(Saved entries)
Start of Block
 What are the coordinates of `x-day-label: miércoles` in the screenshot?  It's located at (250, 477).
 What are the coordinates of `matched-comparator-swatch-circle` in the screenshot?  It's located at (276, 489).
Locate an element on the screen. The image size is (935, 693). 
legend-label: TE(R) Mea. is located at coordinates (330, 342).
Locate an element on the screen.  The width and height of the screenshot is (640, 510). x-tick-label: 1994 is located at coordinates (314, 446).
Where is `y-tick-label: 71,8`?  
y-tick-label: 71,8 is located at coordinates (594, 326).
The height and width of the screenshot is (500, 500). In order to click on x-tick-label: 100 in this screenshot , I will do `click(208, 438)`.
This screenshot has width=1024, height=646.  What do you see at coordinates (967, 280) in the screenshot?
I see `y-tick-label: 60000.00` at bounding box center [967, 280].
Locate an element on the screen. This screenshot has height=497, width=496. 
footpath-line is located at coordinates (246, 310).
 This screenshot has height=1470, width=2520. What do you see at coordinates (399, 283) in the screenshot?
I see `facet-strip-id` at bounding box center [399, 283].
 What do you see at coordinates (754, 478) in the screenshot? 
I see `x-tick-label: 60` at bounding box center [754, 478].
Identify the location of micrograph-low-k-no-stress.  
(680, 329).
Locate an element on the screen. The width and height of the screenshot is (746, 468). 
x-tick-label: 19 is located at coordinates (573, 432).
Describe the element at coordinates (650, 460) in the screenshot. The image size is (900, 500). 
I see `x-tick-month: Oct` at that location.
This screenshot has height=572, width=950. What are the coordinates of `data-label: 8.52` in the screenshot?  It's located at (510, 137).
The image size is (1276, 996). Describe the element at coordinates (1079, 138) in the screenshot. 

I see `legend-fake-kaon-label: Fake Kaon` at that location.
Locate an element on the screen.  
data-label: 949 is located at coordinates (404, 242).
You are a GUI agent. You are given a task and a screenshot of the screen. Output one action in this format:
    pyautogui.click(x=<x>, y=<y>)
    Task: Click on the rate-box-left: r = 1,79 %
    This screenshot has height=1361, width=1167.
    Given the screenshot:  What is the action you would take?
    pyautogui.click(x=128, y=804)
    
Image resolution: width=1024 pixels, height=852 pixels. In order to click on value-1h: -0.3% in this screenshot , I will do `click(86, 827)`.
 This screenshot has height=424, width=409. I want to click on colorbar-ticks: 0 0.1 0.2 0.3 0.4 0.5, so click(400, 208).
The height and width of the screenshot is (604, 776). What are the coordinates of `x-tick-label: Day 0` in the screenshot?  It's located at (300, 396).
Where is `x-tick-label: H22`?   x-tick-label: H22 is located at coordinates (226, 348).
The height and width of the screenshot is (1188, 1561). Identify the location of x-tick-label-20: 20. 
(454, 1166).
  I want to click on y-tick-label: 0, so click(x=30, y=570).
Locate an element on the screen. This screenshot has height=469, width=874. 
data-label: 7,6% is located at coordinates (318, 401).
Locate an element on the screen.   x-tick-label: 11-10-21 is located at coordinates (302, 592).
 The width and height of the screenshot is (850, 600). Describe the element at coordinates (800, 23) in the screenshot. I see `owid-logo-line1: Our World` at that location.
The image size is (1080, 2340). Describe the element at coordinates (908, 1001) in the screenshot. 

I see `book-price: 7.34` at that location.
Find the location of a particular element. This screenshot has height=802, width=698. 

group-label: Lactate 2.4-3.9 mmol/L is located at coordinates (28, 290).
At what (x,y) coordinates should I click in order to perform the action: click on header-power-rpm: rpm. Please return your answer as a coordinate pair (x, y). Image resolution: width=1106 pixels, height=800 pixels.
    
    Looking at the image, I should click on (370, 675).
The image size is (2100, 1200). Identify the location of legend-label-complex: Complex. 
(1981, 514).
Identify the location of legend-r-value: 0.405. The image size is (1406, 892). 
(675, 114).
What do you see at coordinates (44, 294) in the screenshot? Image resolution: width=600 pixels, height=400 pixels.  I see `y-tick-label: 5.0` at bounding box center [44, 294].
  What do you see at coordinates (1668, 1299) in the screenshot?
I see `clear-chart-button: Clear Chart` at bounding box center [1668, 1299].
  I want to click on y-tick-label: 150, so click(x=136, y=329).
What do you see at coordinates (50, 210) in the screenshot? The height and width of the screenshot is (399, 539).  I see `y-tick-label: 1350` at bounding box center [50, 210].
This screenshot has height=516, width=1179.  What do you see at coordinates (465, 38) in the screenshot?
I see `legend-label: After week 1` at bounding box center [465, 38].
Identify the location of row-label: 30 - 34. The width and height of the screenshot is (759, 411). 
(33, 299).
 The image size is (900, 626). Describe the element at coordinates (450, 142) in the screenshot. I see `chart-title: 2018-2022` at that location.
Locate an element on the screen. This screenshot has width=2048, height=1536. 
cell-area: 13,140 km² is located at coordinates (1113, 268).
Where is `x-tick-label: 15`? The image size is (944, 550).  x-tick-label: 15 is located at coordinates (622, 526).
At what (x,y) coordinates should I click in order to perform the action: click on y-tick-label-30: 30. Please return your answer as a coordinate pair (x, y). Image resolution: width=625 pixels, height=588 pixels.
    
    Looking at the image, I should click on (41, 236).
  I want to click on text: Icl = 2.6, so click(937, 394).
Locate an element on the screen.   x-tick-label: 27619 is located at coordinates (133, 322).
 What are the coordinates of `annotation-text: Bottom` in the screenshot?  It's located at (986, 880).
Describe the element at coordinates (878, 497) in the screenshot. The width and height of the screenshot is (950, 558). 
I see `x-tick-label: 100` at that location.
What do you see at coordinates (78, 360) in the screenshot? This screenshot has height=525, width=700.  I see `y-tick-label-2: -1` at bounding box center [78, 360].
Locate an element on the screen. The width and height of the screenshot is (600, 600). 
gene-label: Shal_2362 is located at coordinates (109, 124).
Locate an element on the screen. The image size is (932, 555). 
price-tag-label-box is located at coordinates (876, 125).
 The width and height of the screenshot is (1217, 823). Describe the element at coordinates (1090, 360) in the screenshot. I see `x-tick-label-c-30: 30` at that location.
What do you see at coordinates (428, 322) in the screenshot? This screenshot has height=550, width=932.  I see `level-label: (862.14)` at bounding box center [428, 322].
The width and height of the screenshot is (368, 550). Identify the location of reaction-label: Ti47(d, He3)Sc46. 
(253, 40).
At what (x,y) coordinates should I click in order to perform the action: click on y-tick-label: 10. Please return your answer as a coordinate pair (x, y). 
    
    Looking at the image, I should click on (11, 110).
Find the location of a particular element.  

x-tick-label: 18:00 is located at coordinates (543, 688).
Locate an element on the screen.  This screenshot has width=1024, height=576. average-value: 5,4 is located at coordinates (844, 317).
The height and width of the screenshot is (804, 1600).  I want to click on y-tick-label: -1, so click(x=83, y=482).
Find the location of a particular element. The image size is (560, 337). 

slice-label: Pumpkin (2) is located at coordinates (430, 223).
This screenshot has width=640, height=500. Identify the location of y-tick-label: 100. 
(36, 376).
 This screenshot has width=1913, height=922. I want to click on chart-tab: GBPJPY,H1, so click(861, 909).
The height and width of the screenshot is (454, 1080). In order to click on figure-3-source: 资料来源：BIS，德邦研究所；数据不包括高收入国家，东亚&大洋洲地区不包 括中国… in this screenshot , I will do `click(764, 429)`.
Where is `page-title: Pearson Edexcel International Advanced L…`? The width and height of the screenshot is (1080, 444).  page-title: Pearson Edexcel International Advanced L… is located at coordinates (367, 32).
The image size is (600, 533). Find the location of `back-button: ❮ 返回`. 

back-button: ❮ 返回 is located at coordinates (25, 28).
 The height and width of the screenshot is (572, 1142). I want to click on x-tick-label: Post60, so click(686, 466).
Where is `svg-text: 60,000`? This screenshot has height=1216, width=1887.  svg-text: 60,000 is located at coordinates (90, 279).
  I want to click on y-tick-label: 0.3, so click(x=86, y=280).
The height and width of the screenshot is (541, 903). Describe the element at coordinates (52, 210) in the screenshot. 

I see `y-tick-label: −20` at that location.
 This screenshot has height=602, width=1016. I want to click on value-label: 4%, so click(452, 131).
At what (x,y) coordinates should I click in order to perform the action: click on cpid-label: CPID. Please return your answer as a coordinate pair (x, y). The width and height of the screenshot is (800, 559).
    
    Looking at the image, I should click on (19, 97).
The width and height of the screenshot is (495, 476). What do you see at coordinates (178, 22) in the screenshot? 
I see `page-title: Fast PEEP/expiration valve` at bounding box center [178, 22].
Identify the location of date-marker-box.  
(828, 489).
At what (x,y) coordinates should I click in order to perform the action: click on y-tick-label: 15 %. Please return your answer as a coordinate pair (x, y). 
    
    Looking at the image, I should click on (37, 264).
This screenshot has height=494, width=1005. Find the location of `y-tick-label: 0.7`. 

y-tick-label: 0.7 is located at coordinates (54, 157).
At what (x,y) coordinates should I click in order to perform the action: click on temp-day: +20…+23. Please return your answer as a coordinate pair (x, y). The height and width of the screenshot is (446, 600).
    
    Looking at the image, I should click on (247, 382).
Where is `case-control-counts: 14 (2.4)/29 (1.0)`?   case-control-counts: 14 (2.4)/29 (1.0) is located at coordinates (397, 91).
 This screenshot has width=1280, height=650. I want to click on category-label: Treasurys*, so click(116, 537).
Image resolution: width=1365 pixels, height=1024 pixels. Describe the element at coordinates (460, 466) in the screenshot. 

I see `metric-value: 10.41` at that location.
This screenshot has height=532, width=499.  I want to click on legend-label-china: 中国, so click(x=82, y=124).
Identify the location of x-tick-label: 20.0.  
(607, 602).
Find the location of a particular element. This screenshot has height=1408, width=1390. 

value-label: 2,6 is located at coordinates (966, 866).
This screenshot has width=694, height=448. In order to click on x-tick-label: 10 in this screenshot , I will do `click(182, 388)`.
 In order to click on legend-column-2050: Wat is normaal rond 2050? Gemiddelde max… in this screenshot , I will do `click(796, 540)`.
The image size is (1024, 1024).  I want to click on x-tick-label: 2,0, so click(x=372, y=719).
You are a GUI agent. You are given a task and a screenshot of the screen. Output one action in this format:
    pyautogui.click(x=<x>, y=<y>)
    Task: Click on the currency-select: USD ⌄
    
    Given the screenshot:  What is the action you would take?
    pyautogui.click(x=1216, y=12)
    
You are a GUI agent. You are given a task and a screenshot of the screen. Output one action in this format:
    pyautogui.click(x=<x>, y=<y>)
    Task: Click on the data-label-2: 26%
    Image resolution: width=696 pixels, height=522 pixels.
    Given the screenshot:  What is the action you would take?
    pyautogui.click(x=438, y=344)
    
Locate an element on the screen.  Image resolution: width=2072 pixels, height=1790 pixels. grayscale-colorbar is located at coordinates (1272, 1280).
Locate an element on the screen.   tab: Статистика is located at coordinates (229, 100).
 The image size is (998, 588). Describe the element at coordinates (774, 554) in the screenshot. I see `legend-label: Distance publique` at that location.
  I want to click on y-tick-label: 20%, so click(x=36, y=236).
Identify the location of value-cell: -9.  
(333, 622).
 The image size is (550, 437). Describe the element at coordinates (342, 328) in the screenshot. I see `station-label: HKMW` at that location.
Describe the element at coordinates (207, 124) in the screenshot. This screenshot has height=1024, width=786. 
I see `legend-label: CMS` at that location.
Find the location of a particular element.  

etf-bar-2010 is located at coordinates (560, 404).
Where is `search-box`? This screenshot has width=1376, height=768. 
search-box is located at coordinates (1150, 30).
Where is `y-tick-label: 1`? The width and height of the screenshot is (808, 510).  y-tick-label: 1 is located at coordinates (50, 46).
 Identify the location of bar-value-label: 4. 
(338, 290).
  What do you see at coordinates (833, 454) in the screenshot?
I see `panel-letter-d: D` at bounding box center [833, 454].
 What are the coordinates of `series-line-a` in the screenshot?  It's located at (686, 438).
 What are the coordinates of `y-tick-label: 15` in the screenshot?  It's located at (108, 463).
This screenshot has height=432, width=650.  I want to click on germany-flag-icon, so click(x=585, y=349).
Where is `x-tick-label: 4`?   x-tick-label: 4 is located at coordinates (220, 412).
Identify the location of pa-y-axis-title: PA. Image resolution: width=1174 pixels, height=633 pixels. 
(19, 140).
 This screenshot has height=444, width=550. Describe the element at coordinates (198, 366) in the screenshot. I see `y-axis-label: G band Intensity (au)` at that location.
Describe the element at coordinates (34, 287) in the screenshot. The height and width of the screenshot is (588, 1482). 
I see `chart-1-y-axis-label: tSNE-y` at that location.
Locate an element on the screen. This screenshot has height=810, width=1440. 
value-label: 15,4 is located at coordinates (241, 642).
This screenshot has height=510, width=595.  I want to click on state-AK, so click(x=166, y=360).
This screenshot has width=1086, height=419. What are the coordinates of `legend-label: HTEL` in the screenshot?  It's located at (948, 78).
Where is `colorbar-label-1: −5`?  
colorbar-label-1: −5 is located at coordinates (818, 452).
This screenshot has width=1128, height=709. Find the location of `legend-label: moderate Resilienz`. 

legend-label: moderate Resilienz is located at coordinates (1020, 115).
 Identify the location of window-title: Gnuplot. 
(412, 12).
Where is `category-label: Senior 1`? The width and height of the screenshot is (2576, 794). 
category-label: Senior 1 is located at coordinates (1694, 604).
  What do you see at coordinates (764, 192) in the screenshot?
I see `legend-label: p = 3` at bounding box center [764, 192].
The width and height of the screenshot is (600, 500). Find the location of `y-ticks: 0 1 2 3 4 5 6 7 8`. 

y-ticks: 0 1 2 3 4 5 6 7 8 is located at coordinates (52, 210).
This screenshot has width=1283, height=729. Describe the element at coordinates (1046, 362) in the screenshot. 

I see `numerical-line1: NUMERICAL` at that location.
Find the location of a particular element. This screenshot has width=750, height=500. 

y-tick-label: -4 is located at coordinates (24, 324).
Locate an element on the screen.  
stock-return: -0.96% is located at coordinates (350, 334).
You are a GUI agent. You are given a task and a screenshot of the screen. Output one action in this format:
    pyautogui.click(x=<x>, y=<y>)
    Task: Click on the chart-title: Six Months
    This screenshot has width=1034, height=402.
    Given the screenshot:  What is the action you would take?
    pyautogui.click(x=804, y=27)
End of Block
* [DIRECTIONS FOR THIS TASK]
Recast the stretch of items from the line containing "has width=750, height=500." through the line containing "stock-return: -0.96% is" as a JSON list of strings, one string per line, leaving out blank lines.

* [RESPONSE]
[
  "Find the location of a particular element. This screenshot has width=750, height=500. ",
  "y-tick-label: -4 is located at coordinates (24, 324).",
  "Locate an element on the screen.  ",
  "stock-return: -0.96% is located at coordinates (350, 334)."
]